新緑深まるリトル比良縦走
平成16年 5月22日(土)
【天候】曇り
【同行】単独
岳山山頂風景


 この前、蛇谷ヶ峰に登った時に眺めたリトル比良の稜線。一度歩いてみねばと思ったの
だったが、この週末は天気が良いと聞いたので実現の運びに。そして実際歩いてみると、
殆ど雑木に覆われた山々は滝有り、岩場有り、石仏有りと変化に富んでいるとともに、結
構、骨のある縦走路でもありました。

 夕刊の予報欄には、週末、久々に晴れマークがついていたのが、明けてみるとどんより
とした空。「ええ〜っ?」慌ててPCのピンポイント予報を見ると、ありゃ、15時から雨
マーク。「嘘でしょう。」

 日曜の方が良い天候ということで、順延するかどうか少々悩んだけれど、こういう時は
今迄の経験上、えてして決行した方がいい結果が出るものだ。で、「とりあえず行ってみ
るべ」と決断。でも高速代も入用だし、薄給の身、空振りだからといって翌日というわけ
にもねえ....。(^^;)、ぐずぐずとテンションの上がらない小生である。

 道路が空いているとこんなにも速いのか、8時前にもう湖西は南小松。食料調達にコン
ビニに寄っても、8時過ぎには比良げんき村の看板が見えてきた。左折してJR北小松駅
の横を抜けて暫く登っていけば、今日の駐車地と目論んだ「げんき村」な、の、だ、っ、
た、が...。

 あれ?駐車場が開いていない。よくみると開場は8時半、これは一寸誤算だった。仕方
が無いので更に登っていくが、比良山岳センターも同様で、気がつけばとうとう楊梅の滝
近く。幸い数台車が止められる空き地があった。でも下山後、疲れた足で上り坂をここま
で来なければと思うと....。

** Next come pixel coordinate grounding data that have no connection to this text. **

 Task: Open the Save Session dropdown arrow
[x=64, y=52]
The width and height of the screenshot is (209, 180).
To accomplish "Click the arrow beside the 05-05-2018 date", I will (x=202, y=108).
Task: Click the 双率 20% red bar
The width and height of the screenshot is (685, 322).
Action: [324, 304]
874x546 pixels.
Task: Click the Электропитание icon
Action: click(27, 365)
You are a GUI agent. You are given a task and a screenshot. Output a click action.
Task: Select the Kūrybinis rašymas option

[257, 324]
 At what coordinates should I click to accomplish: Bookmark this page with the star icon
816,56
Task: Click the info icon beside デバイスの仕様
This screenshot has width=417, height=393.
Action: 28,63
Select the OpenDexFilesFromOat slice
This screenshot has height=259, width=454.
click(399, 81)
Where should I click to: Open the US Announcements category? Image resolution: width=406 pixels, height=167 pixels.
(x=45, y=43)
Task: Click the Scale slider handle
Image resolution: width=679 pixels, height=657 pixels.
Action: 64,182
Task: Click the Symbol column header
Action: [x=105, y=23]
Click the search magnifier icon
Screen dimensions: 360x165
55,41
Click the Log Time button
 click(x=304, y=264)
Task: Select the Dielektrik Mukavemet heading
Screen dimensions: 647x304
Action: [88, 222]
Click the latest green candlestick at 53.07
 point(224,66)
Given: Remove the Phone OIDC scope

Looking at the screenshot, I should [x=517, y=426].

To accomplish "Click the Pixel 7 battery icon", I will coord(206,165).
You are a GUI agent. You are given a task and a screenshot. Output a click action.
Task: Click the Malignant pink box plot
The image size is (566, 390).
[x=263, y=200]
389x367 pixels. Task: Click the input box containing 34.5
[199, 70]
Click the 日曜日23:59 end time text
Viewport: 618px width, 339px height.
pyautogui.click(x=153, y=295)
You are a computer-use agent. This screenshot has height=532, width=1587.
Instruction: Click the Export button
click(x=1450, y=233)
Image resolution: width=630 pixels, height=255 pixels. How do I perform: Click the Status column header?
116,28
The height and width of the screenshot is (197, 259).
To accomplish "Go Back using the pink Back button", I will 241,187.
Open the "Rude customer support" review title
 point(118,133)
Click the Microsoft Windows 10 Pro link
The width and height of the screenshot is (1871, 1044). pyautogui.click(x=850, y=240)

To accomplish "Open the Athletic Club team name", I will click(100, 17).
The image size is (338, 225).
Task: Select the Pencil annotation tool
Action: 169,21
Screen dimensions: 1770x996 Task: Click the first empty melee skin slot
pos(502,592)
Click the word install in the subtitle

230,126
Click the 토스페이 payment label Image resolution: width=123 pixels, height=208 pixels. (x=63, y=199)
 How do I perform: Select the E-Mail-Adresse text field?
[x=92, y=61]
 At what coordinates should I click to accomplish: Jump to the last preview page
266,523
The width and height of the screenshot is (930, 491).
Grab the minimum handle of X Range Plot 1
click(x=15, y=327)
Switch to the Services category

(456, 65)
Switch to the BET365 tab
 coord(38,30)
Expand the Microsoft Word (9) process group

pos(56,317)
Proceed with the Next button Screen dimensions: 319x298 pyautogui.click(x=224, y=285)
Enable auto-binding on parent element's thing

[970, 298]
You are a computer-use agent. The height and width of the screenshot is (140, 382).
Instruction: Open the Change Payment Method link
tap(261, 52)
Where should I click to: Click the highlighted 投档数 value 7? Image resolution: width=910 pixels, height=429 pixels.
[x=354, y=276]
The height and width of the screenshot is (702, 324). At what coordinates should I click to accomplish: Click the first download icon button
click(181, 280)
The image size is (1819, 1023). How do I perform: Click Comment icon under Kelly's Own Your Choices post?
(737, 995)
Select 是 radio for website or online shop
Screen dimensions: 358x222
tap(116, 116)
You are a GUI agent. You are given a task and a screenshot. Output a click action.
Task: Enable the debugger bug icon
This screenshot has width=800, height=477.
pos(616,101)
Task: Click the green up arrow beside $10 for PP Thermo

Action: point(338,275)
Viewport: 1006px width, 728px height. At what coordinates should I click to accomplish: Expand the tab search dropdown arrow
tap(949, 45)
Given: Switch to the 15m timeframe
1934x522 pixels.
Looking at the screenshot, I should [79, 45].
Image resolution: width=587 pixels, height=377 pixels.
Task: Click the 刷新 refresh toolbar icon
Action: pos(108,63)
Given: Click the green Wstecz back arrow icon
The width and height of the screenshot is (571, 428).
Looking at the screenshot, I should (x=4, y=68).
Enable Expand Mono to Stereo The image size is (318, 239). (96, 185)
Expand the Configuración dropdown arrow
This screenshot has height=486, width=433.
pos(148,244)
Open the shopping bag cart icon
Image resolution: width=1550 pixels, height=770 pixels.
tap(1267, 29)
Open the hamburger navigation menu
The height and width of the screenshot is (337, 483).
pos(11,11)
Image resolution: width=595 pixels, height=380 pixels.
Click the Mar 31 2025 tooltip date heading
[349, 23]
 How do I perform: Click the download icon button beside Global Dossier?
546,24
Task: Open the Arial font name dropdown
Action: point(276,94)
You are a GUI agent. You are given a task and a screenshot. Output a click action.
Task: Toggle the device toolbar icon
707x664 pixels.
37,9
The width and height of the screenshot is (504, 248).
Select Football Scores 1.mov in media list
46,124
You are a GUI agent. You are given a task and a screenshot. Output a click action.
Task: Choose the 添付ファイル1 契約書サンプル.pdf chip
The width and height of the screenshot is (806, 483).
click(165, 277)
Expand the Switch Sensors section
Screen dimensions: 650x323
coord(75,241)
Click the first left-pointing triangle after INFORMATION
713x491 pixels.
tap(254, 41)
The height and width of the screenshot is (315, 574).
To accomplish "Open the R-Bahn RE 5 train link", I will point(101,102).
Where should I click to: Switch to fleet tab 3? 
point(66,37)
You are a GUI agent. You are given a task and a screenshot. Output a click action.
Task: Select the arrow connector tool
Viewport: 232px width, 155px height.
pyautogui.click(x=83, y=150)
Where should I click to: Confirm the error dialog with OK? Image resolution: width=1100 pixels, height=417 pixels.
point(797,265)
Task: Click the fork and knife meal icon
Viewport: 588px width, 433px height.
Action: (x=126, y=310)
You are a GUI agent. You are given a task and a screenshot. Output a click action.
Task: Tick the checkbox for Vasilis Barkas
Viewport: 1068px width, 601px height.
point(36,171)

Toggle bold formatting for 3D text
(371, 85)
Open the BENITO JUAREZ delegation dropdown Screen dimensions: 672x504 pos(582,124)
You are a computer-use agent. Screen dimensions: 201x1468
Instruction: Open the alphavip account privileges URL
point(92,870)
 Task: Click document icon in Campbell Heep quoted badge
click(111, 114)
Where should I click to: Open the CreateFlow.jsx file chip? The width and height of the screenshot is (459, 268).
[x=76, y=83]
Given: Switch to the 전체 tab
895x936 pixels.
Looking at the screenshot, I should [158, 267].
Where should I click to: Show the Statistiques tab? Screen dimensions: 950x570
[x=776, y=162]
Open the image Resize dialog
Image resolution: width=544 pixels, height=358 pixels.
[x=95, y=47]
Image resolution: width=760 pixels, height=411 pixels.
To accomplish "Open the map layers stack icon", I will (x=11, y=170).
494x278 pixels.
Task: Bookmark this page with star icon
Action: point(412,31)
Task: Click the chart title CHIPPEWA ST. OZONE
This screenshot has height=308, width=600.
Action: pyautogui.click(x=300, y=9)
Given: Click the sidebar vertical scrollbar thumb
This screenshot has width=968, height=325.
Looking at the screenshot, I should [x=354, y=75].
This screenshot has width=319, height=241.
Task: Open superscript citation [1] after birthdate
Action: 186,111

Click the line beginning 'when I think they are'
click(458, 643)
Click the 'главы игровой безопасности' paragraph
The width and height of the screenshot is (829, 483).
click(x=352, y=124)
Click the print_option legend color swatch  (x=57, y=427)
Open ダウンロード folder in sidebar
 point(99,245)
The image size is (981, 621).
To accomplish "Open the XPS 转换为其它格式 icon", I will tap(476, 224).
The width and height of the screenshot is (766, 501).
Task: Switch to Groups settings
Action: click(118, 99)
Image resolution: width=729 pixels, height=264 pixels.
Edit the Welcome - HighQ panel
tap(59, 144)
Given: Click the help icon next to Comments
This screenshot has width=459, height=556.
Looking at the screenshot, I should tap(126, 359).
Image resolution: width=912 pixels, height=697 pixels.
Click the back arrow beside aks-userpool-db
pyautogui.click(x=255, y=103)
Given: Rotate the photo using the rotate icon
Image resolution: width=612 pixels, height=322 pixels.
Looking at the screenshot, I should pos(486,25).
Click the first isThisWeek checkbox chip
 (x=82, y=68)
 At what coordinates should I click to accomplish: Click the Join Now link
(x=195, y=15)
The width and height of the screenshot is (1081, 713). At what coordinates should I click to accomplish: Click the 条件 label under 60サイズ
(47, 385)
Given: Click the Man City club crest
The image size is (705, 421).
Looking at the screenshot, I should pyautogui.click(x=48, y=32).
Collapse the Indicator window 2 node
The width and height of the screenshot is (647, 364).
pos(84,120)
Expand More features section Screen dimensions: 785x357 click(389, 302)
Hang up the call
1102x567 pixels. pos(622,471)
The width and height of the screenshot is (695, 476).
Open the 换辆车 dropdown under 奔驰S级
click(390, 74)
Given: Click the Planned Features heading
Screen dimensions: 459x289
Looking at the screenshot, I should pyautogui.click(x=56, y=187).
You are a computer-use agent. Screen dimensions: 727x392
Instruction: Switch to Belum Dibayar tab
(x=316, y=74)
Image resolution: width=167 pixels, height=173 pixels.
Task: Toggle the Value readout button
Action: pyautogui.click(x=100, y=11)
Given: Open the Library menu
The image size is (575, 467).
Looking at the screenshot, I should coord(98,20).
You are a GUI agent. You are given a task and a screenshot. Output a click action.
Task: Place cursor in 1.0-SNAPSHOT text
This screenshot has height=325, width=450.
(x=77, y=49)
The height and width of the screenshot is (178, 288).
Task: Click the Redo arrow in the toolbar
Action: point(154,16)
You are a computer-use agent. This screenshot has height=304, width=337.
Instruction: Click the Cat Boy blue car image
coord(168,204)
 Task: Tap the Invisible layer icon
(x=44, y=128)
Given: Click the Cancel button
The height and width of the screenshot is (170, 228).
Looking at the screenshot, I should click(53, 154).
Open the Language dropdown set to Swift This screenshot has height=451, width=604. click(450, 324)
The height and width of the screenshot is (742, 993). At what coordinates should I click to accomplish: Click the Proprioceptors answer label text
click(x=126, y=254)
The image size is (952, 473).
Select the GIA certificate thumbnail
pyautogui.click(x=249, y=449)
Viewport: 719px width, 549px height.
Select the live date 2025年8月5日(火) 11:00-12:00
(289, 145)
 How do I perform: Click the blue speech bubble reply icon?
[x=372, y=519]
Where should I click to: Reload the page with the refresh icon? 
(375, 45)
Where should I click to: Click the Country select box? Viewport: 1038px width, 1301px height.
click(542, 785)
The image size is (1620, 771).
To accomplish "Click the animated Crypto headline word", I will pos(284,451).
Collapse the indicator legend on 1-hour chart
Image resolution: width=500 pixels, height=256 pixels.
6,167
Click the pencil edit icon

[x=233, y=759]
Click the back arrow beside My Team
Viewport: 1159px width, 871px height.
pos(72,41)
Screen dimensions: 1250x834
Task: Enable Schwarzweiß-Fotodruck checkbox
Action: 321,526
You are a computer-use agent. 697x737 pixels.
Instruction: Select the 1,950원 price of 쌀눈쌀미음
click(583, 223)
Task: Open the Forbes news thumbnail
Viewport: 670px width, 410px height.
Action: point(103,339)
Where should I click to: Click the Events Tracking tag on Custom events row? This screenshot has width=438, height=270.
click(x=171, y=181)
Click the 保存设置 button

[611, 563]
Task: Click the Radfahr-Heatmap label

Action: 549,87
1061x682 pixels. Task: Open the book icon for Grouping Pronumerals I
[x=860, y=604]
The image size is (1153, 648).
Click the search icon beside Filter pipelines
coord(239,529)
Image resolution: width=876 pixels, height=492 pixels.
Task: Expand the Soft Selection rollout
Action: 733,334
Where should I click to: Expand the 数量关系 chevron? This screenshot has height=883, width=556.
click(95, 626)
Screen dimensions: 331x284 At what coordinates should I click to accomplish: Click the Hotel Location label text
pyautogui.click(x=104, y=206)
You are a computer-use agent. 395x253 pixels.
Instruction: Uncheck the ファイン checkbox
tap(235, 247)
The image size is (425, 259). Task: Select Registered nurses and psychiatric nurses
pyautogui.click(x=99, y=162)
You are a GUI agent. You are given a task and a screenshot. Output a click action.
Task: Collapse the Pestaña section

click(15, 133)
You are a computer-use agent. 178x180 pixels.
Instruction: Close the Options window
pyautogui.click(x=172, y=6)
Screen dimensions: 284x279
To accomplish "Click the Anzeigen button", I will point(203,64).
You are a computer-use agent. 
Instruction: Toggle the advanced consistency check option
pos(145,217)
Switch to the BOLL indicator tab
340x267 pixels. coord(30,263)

(^^;

 ザァザァと激流の音。右手の石段は楊梅滝の遊歩道。足利将軍がこの地に避難した時に
命名したといわれる滝は五段あって、雄滝は落差40m。滋賀県下第一という。登山道か
らも滝は見られるというし、天候のこともあるのでここは石橋を渡って早速、縦走路に取
り付くことにする。

 のっけからなかなかの急坂である。しかも石がガラガラして歩き難い。エンジンのかか
る前の身には些かきついものがある。更に無風。湿度高めときているから、早くも汗が顔
を濡らし始める。タオルを腰にぶら下げることにする。

 カーブを曲がると東屋がある。さっきから聞こえていた水音が一段と高まり、東屋から
覗くと雄滝の堂々とした姿が現れる。最近の雨で水量も豊富でなかなかの迫力。少し見と
れて小休止である。
東屋から見る楊梅滝の雄滝

 その先にも滝を見物できるテラスがあって、地元の小父さん二人が整備作業中。
「なかなかの迫力ですねぇ」と小生。ここから滝の傍まで行けると指差す小父さん。
「いやいや、今日はここからでいいです」と返す。すると
「何処まで行く?」と再び小父さん。
「岩阿沙利山の方まで行こうかなと」
「そうか、気ぃつけてな」

 ここからは要所に一服するテラスの様な所あって、「畑の小場」、「花一」などと地名と
共に地唄が書かれた札が立てられている。唄は柴を運ぶ際に唄われたものらしい。つらい
労働を唄で慰め、合間に一服して汗を拭ったのだろう。そういえば、昔からの生活道なの
だろう、人の足で深く掘り込まれている。とりわけ白い風化した花崗岩帯に付けられた溝
の様な部分は、道と水路を兼ねた様な箇所で、雨が降ると激しく水が流れ下るに違いない。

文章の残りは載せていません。